[Arm-netbook] Logging and journaling

Luke Kenneth Casson Leighton lkcl at lkcl.net
Sun Feb 12 11:10:07 GMT 2017


On Sun, Feb 12, 2017 at 4:53 AM, Christopher Havel
<laserhawk64 at gmail.com> wrote:
> Julie, while I appreciate your efforts at convincing our kind leader here to
> change his mind, you're not going to make any headway. And, for the record,
> one of the reasons that Luke has trouble explaining things is because he has
> Asperger's Syndrome, a form of Autism and a disorder primarily affecting
> communication and social skills. I have Asperger's as well, and so I can
> appreciate how it sometimes renders one speechless, or forces one to use the
> wrong words for things -- often at a sensitive time.
>
> It's unbelievably frustrating.

 ... would you believe it, my conversations with dr stallman cause
*me* to have to take deep breaths on a regular basis.
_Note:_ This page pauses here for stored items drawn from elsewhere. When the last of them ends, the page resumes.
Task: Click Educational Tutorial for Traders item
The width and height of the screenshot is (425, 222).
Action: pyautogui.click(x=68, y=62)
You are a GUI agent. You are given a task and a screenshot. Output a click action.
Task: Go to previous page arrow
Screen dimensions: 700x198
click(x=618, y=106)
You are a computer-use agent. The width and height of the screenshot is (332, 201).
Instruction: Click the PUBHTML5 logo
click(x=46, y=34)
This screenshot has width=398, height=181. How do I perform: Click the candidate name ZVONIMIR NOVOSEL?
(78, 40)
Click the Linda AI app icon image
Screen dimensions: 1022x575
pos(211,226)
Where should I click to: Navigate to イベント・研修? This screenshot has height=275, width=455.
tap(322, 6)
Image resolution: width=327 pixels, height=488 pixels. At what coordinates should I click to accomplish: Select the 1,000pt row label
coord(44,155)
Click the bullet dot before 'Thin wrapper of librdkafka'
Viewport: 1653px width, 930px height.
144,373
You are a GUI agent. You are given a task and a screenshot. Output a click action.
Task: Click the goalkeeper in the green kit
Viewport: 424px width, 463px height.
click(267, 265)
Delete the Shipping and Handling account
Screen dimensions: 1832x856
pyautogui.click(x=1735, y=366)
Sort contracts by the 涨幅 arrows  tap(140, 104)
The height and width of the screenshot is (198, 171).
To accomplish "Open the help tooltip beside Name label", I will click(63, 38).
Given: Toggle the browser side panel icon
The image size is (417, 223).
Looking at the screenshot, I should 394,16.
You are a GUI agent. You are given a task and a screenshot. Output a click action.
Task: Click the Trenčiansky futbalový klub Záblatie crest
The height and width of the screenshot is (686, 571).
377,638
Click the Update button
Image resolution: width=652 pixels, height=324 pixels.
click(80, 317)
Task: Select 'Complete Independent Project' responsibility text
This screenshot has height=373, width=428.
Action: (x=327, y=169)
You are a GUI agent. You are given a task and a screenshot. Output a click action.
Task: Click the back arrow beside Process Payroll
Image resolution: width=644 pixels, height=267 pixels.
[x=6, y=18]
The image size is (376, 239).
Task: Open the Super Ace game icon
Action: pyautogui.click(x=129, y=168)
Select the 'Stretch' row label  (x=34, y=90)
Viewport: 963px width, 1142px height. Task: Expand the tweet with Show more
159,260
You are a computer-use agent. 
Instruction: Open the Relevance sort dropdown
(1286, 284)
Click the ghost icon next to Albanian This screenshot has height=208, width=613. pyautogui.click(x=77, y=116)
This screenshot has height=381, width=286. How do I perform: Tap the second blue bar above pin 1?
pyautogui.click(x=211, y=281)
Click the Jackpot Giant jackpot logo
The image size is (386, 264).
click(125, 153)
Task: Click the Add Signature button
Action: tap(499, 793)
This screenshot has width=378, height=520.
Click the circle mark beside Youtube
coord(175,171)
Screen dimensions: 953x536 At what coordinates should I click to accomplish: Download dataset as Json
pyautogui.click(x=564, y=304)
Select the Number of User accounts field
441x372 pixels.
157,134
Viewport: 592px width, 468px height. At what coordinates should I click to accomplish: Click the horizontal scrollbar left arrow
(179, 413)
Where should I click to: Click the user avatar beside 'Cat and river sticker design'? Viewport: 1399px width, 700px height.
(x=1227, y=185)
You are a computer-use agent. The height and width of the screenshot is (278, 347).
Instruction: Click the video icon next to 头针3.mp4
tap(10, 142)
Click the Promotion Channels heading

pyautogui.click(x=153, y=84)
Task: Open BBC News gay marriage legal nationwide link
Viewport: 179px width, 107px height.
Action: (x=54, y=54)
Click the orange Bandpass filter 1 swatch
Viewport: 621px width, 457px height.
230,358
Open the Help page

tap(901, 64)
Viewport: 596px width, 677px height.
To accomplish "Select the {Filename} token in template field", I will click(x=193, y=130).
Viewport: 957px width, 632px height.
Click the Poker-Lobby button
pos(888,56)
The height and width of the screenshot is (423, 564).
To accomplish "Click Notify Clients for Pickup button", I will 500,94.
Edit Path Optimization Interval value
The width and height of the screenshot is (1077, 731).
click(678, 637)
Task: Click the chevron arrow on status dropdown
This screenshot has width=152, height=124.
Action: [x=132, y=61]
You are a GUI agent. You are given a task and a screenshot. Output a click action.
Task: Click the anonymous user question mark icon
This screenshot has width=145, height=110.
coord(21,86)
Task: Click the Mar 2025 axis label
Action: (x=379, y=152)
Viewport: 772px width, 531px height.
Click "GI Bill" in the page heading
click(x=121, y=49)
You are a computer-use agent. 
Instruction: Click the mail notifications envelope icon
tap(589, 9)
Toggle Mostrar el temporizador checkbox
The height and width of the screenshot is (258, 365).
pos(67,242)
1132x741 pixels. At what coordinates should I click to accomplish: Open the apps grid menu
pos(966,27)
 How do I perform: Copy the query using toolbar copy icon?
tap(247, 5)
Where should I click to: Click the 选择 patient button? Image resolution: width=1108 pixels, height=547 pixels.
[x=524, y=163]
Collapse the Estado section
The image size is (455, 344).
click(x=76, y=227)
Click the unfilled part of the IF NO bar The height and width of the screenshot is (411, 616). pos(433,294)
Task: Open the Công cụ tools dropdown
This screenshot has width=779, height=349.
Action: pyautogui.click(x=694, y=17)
 chris, i appreciate your insight (from personal experience) here.
your phrasing is, in places, as bad as mine can be, but i know your
heart's in the right place.

 it is a recurring theme from interactions with people around me that
they in effect ask "give me ONE good reason why i should listen to
you", and i simply... can't.  the reason is: my brain simply doesn't
work that way.

 in researching why that is, i came across something called "demster
shafer theory".  it's a generalisation of bayes theorem, and i was
interested in it as a way to work out *why* i was good at
reverse-engineering (from my work on samba) but also to find out if
there was a way to *improve* my ability as a reverse-engineer and
knowledge derivation expert.

 demster-shafer theory basically says that you may statistically
derive a result by taking two *independent* variables in a
massively-complex field, work out the probability of them occurring
together (independently) then you are permitted to *REPEAT* that
exercise and to *SUM* the resultant totally independent results as a
way to gain a statistically-valid result across the ENTIRE FIELD.

 in this context, the question "give me ONE good reason" is a
completely INVALID one.

 hence, can you (all) understand that if you ask me "give me ONE good
reason" i LITERALLY cannot do that.  i could however give you about a
hundred SMALLER reasons each with a low statistical probability of
them occurring.

... but it would overwhelm you to do so, you would (as you have
clearly done so) REJECT the entire APPROACH that i've taken because
it's NOT SOMETHING YOU UNDERSTAND AS BEING VALID.

i come across this time and time again, in the physics forums i'm on,
on free software mailing lists, at workplaces where i can tell there's
something deeply wrong from a whole stack of clues but i CAN'T
VOCALISE THEM ALL.

my brain *literally* works in a completely different way from most
people's on the planet, in a massively-parallel statistical-inference
fashion that hugely and rapidly short-cuts areas of avenue that would
cause most people to get stuck and waste months to decades of their
life investigating to no avail... but this type of approach is NOT
what the human brain was designed to do, and it comes with a heavy
penalty both for my health but also in terms of making it REALLY
difficult to justify the conclusions (or "intuitions") that my brain
flags up as being so brightly "red" that i can no more ignore them
than i could if they were say actual threats on my life.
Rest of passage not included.